* [本文]
☆ ☆ ☆

皆さんには、いつか「恩返し」をしたい相手がいますか?

人は周囲とのかかわりの中で生きていくものですから、”人生を救ってくれた”というような人が一人はいるかもしれません。

仮に人生を救ってくれた恩人がいないとしても、「あの人のおかげで今の自分がある」と思える人はいるのではないでしょうか。

私は、周囲とうまくなじめずに孤立しがちな人間だったので、その分他者に救ってもらうきっかけは多くありました。”自分自身でなんでもできる”というタイプではなく、なにかと手のかかる存在だったのです。

生きていく過程で、恩を忘れていった私

私にはこれまでの人生の中で、その後の大きな分岐点となる出来事を与えてくれた恩人が何人もいます。

当時、自分では自覚していませんでしたが、人生で大きな決断をするときは必ず誰かの助言がありました。

彼らがいなければ、今の自分はいないと断言することができます。

☆ ☆ ☆

* [保存済み記録]
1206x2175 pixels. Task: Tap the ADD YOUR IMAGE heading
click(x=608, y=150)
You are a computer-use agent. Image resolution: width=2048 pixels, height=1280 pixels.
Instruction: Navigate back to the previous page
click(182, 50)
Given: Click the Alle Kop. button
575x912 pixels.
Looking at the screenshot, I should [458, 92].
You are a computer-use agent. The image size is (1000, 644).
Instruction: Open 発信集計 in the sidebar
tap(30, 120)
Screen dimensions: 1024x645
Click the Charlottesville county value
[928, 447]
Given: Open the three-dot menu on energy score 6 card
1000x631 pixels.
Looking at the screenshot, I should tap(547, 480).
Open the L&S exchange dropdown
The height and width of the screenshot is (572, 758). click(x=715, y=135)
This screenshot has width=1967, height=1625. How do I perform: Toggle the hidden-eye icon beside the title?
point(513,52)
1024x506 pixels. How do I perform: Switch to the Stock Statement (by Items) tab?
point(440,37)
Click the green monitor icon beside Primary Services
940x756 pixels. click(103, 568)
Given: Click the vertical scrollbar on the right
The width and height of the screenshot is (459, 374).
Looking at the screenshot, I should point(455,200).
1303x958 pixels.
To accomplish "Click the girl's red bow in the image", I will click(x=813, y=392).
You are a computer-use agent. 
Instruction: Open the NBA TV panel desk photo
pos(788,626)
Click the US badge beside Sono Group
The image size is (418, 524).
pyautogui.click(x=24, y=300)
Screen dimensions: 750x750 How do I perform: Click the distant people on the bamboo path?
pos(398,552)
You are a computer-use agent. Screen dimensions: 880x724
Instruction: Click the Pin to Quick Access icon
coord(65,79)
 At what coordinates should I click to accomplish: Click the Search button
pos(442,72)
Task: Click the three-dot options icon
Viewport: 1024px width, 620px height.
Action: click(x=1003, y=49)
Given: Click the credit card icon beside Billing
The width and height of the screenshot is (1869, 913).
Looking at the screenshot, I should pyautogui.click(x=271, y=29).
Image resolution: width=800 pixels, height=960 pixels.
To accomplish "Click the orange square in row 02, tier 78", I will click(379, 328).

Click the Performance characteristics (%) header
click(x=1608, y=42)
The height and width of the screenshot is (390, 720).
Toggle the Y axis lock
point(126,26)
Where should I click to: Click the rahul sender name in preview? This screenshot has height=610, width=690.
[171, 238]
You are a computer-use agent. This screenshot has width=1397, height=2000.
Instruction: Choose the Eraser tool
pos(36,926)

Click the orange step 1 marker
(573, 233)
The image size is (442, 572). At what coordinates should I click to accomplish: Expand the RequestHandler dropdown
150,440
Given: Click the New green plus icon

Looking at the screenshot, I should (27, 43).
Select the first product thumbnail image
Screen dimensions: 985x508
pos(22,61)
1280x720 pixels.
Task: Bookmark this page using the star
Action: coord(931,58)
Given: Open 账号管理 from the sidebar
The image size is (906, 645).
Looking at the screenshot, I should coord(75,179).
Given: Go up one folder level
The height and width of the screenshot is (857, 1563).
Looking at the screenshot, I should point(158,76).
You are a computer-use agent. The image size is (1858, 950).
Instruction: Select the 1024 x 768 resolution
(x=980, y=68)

☆ ☆ ☆

* [記述課題 1] 本文を最初から最後まで、一字一句変えずに出力せよ。
* [記述課題 2] 記録のうち「You are a computer-use agent. The image size is (1000, 644).」を含む行から「click(x=1608, y=42)」を含む行までを、両端の行も含めて1行を1つの文字列とするJSONのリストにせよ。空行は除くこと。

* [正解 1]
皆さんには、いつか「恩返し」をしたい相手がいますか?

人は周囲とのかかわりの中で生きていくものですから、”人生を救ってくれた”というような人が一人はいるかもしれません。

仮に人生を救ってくれた恩人がいないとしても、「あの人のおかげで今の自分がある」と思える人はいるのではないでしょうか。

私は、周囲とうまくなじめずに孤立しがちな人間だったので、その分他者に救ってもらうきっかけは多くありました。”自分自身でなんでもできる”というタイプではなく、なにかと手のかかる存在だったのです。

生きていく過程で、恩を忘れていった私

私にはこれまでの人生の中で、その後の大きな分岐点となる出来事を与えてくれた恩人が何人もいます。

当時、自分では自覚していませんでしたが、人生で大きな決断をするときは必ず誰かの助言がありました。

彼らがいなければ、今の自分はいないと断言することができます。

* [正解 2]
[
  "You are a computer-use agent. The image size is (1000, 644).",
  "Instruction: Open 発信集計 in the sidebar",
  "tap(30, 120)",
  "Screen dimensions: 1024x645",
  "Click the Charlottesville county value",
  "[928, 447]",
  "Given: Open the three-dot menu on energy score 6 card",
  "1000x631 pixels.",
  "Looking at the screenshot, I should tap(547, 480).",
  "Open the L&S exchange dropdown",
  "The height and width of the screenshot is (572, 758). click(x=715, y=135)",
  "This screenshot has width=1967, height=1625. How do I perform: Toggle the hidden-eye icon beside the title?",
  "point(513,52)",
  "1024x506 pixels. How do I perform: Switch to the Stock Statement (by Items) tab?",
  "point(440,37)",
  "Click the green monitor icon beside Primary Services",
  "940x756 pixels. click(103, 568)",
  "Given: Click the vertical scrollbar on the right",
  "The width and height of the screenshot is (459, 374).",
  "Looking at the screenshot, I should point(455,200).",
  "1303x958 pixels.",
  "To accomplish \"Click the girl's red bow in the image\", I will click(x=813, y=392).",
  "You are a computer-use agent. ",
  "Instruction: Open the NBA TV panel desk photo",
  "pos(788,626)",
  "Click the US badge beside Sono Group",
  "The image size is (418, 524).",
  "pyautogui.click(x=24, y=300)",
  "Screen dimensions: 750x750 How do I perform: Click the distant people on the bamboo path?",
  "pos(398,552)",
  "You are a computer-use agent. Screen dimensions: 880x724",
  "Instruction: Click the Pin to Quick Access icon",
  "coord(65,79)",
  " At what coordinates should I click to accomplish: Click the Search button",
  "pos(442,72)",
  "Task: Click the three-dot options icon",
  "Viewport: 1024px width, 620px height.",
  "Action: click(x=1003, y=49)",
  "Given: Click the credit card icon beside Billing",
  "The width and height of the screenshot is (1869, 913).",
  "Looking at the screenshot, I should pyautogui.click(x=271, y=29).",
  "Image resolution: width=800 pixels, height=960 pixels.",
  "To accomplish \"Click the orange square in row 02, tier 78\", I will click(379, 328).",
  "Click the Performance characteristics (%) header",
  "click(x=1608, y=42)"
]